■ **WORK INSTRUCTION**: Wherever a picture appears, skip it and retype the rest of the data exactly.

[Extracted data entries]

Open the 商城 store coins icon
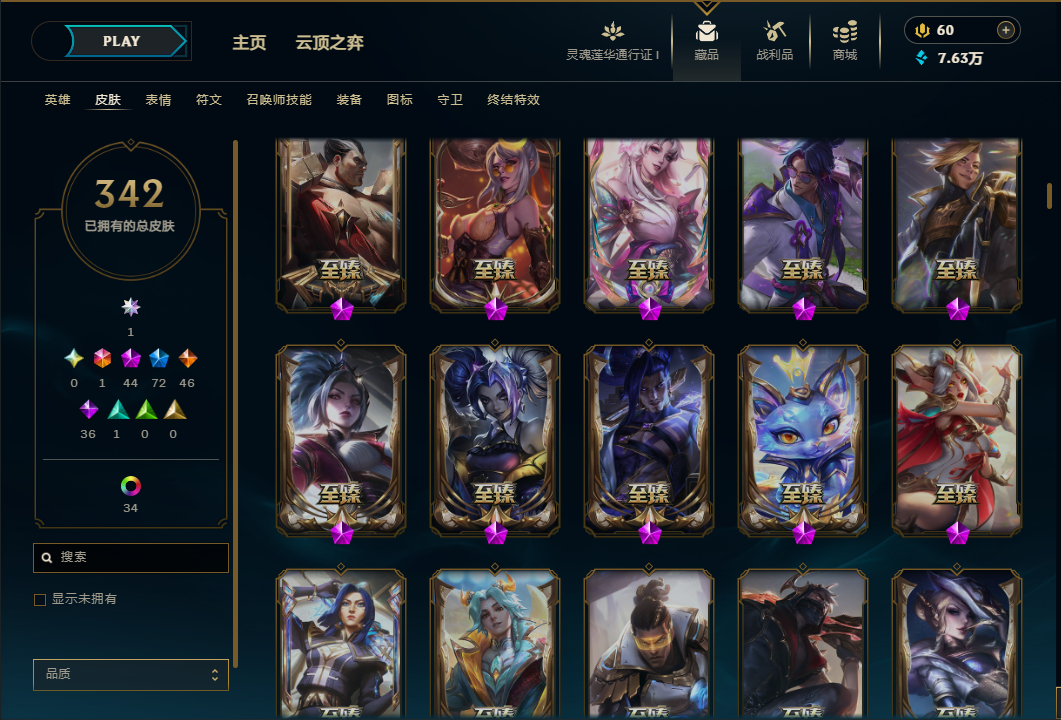1061x720 pixels. pos(844,31)
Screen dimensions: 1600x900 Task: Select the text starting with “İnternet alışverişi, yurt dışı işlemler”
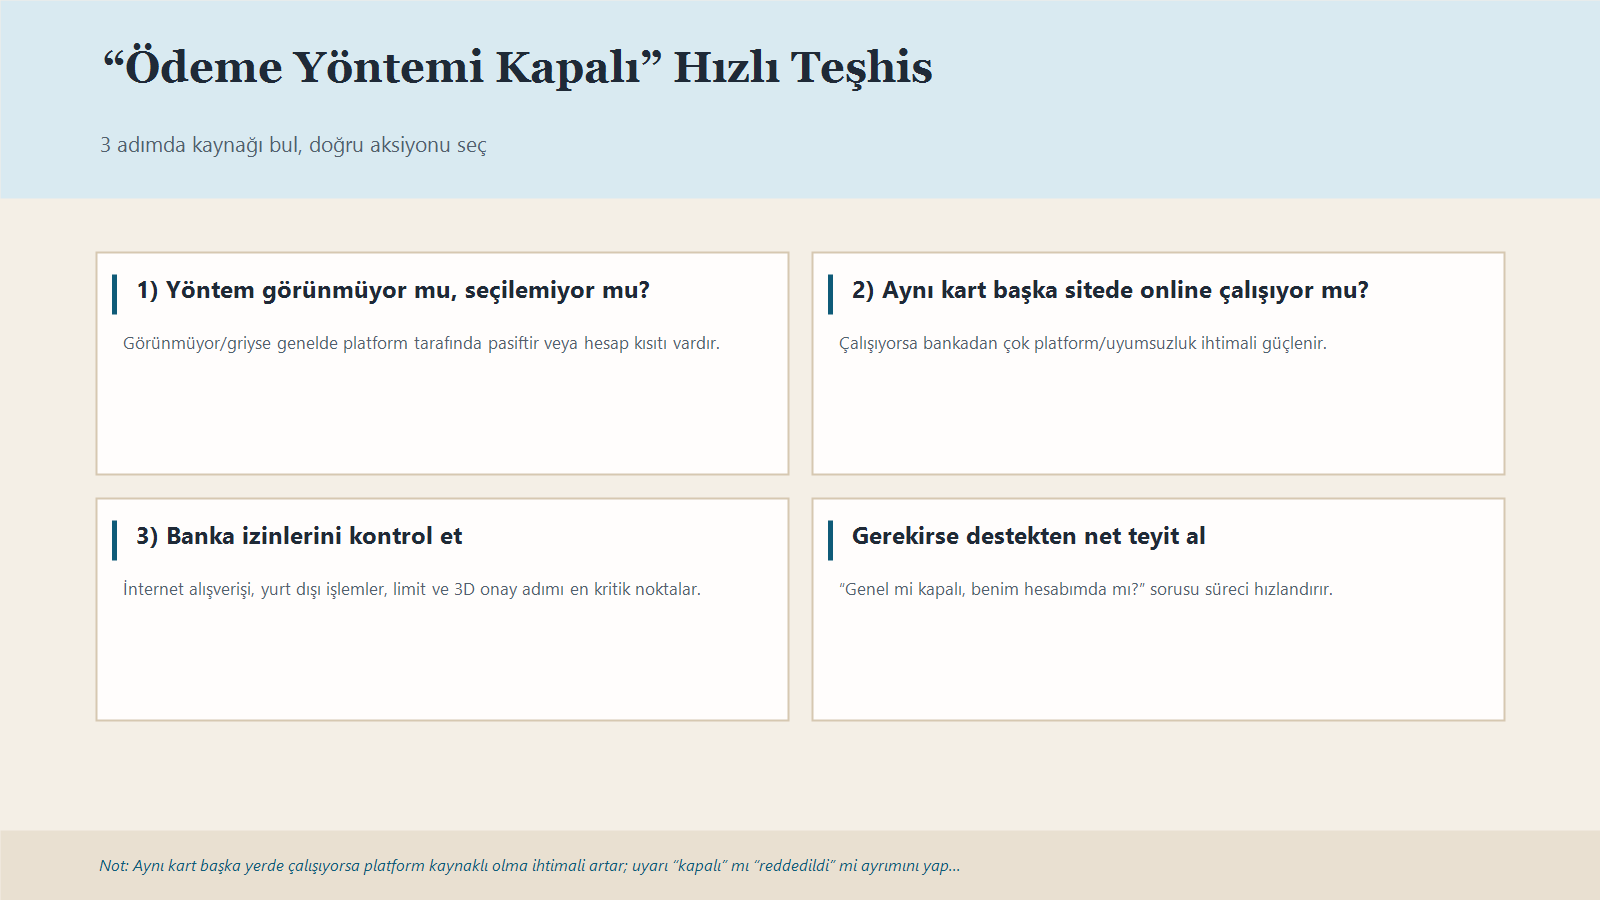[x=411, y=589]
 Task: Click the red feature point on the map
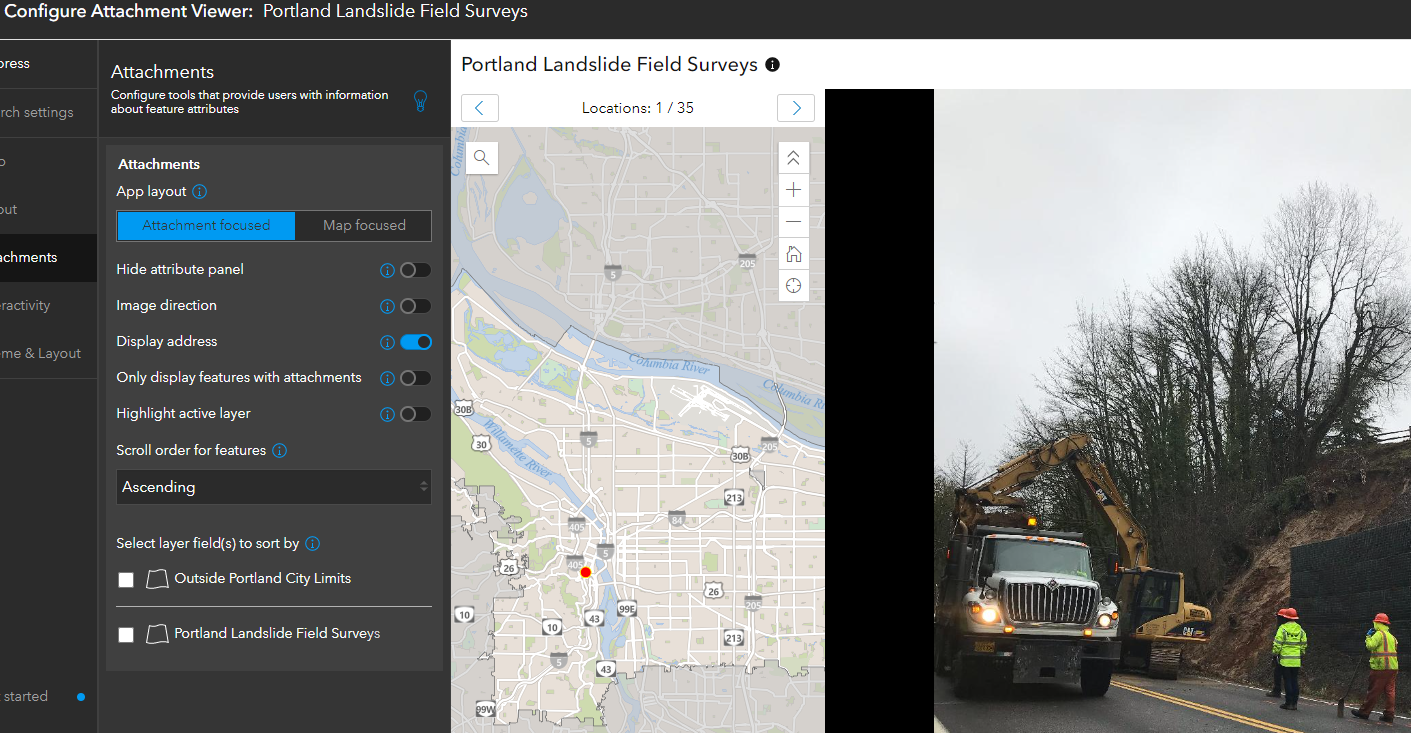(x=585, y=572)
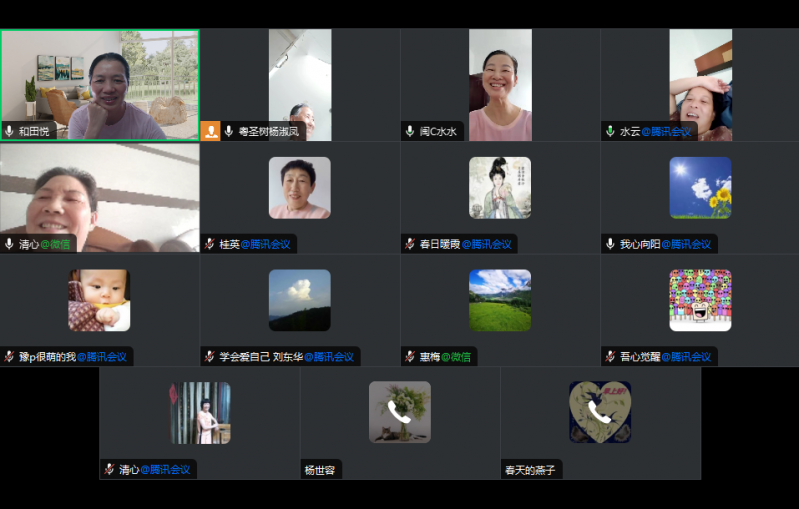Click the microphone icon for 我心向阳
Viewport: 799px width, 509px height.
click(x=610, y=244)
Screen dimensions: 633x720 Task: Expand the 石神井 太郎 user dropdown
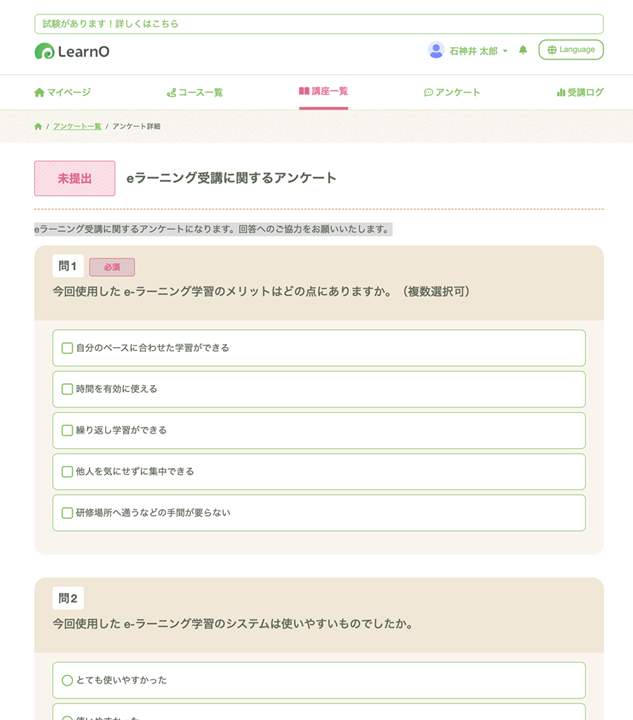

■ **SOLUTION**:
Open the 商城 store coins icon
1061x720 pixels. pos(844,31)
Screen dimensions: 1600x900 Task: Select the text starting with “İnternet alışverişi, yurt dışı işlemler”
[x=411, y=589]
 Task: Click the red feature point on the map
(x=585, y=572)
Click the microphone icon for 我心向阳
Viewport: 799px width, 509px height.
click(x=610, y=244)
Screen dimensions: 633x720 Task: Expand the 石神井 太郎 user dropdown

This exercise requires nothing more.